##### EXTRACT PROVIDED
Rule of thumb: Store/visualise in RGB, threshold in HSV/HSL, cluster in LAB. JPEGs are lossy and typically 8-bit/channel.
Representing & Converting Colours
# Simple colour representations
rgb = (34, 139, 34) # ForestGreen as RGB
hex_code = "#228B22" # HEX
# HEX <-> RGB helpers
def hex_to_rgb(h):
h = h.lstrip("#")
return tuple(int(h[i:i+2], 16) for i in (0, 2, 4))
def rgb_to_hex(r, g, b):
return "#{:02X}{:02X}{:02X}".format(r, g, b)
print(hex_to_rgb(hex_code)) # (34, 139, 34)
print(rgb_to_hex(*rgb)) # #228B22
# RGB <-> HSL / HSV using coloursys (values in 0..1)
import colorsys
r, g, b = (c / 255 for c in (34, 139, 34)) # normalise
h, l, s = colorsys.rgb_to_hls(r, g, b) # HSL
h2, s2, v2 = colorsys.rgb_to_hsv(r, g, b) # HSV
print("HSL:", (h, l, s))
print("HSV:", (h2, s2, v2))
JPEG: Read & Make a Green-Cover Mask (HSV)
# Requires Pillow: pip install pillow
from PIL import Image
import colorsys
# 1) Open a JPEG and ensure RGB
img = Image.open("satellite.jpg").convert("RGB")
##########
> PROBLEM STATEMENT: Pick up the Python tutorial on color representations and green-cover masks where it stops, after the line that opens the JPEG and converts it to RGB.
##### EXTRACTED MATERIAL
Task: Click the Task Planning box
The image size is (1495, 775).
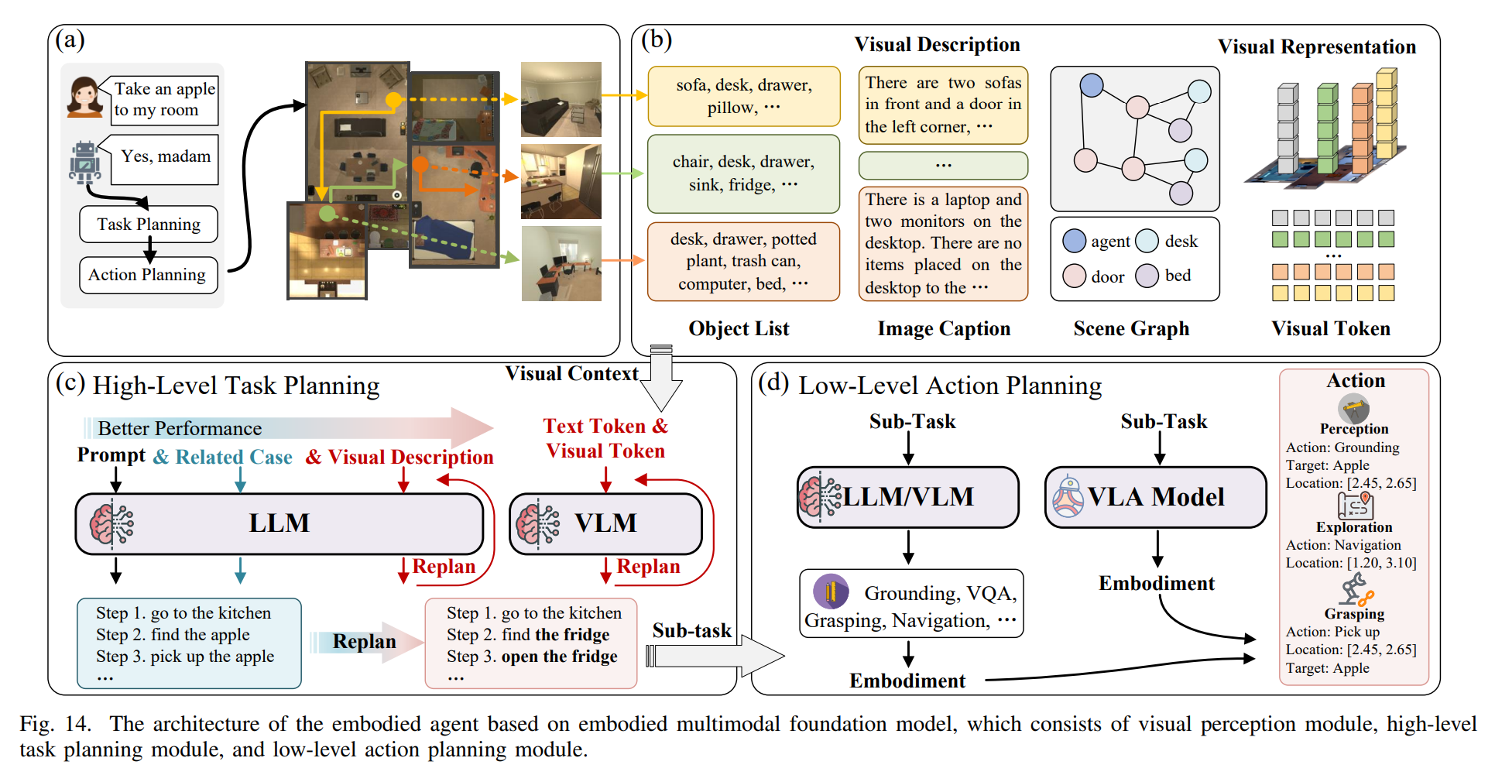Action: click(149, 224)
##########
##### EXTRACTED MATERIAL
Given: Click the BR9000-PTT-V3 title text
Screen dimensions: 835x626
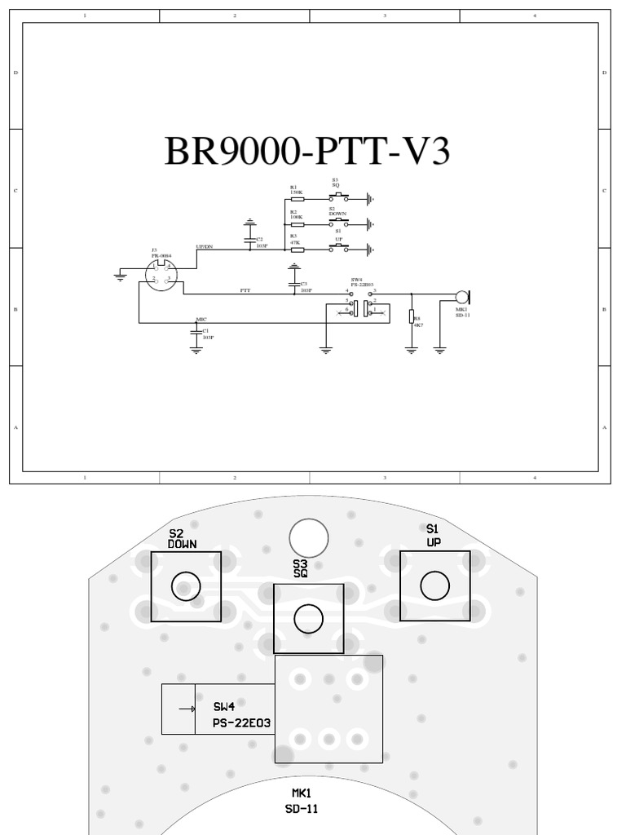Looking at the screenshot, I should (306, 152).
##########
> REPLY:
pixels = list(img.getdata()) # [(R,G,B), ...]
# 2) Mask green areas by HSV hue band (approx. 80°..160°)
def is_green(rgb):
r, g, b = (c / 255 for c in rgb)
h, s, v = colorsys.rgb_to_hsv(r, g, b)
return (80/360) <= h <= (160/360) and s > 0.2 and v > 0.2
green_mask = [1 if is_green(p) else 0 for p in pixels] # comprehension
green_pct = 100 * sum(green_mask) / len(green_mask)
print(f"Estimated green cover: {green_pct:.2f}%")
# For-loop equivalent (same logic)
from PIL import Image
import colorsys
img = Image.open("satellite.jpg").convert("RGB")
pixels = list(img.getdata())
def is_green(rgb):
r, g, b = (c / 255 for c in rgb)
h, s, v = colorsys.rgb_to_hsv(r, g, b)
return (80/360) <= h <= (160/360) and s > 0.2 and v > 0.2
green_mask = []
for p in pixels:
green_mask.append(1 if is_green(p) else 0)
green_pct = 100 * sum(green_mask) / len(green_mask)
print(f"Estimated green cover: {green_pct:.2f}%")
Quick Greyscale & Average Colour
from PIL import Image
img = Image.open("satellite.jpg").convert("RGB")
pixels = list(img.getdata())
# Greyscale by luminosity (manual, 8-bit)
grey = [int(0.299*r + 0.587*g + 0.114*b) for (r, g, b) in pixels]
# Average RGB colour of the image
avg = tuple(sum(ch)//len(pixels) for ch in zip(*pixels)) # (R, G, B)
print("Average RGB:", avg)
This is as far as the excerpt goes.